▶ **Exercise directions**: Gather every line below that contains the string "width" and copy each one out in full.

Data for locating visible targets
====

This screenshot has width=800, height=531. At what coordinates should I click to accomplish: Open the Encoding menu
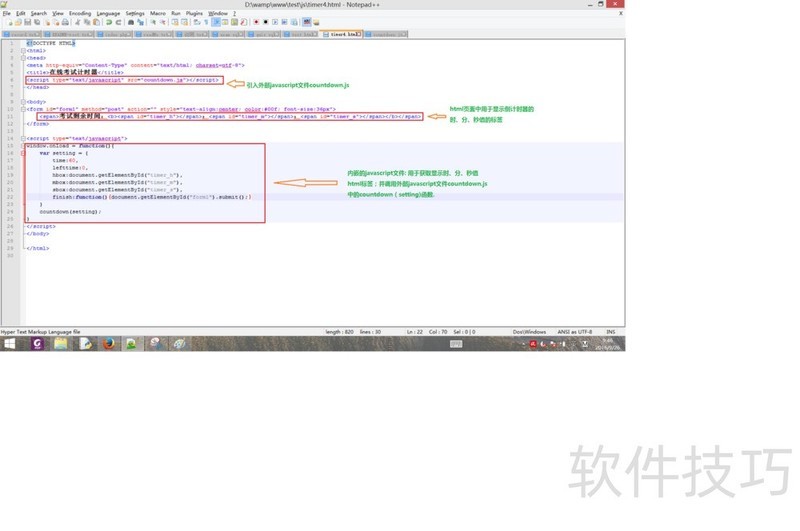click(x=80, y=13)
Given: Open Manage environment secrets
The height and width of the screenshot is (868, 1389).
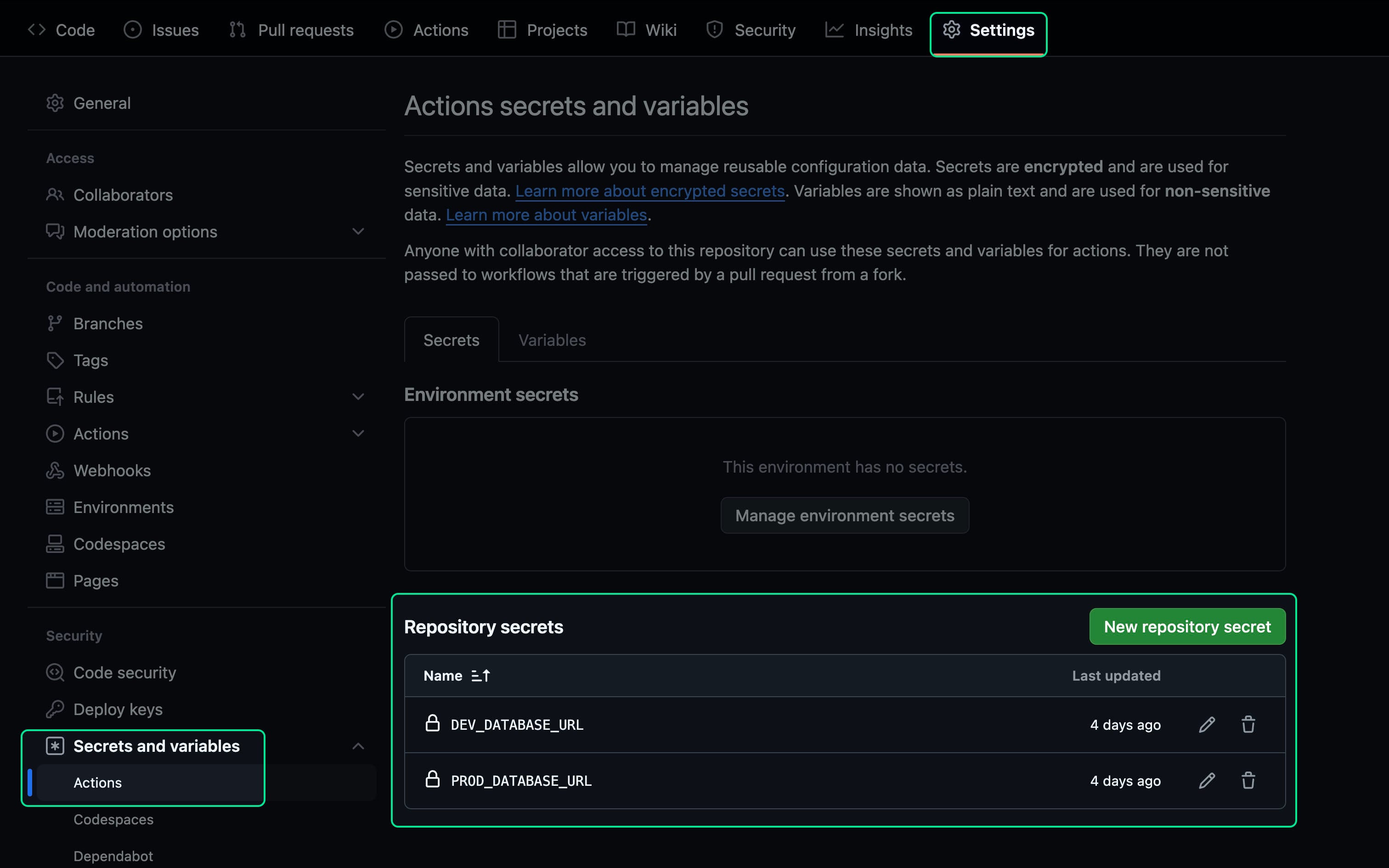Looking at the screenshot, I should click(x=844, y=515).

====

▶ **Response to the task**:
This screenshot has width=800, height=531. At what coordinates should I click to accomplish: Open the Encoding menu
The height and width of the screenshot is (868, 1389).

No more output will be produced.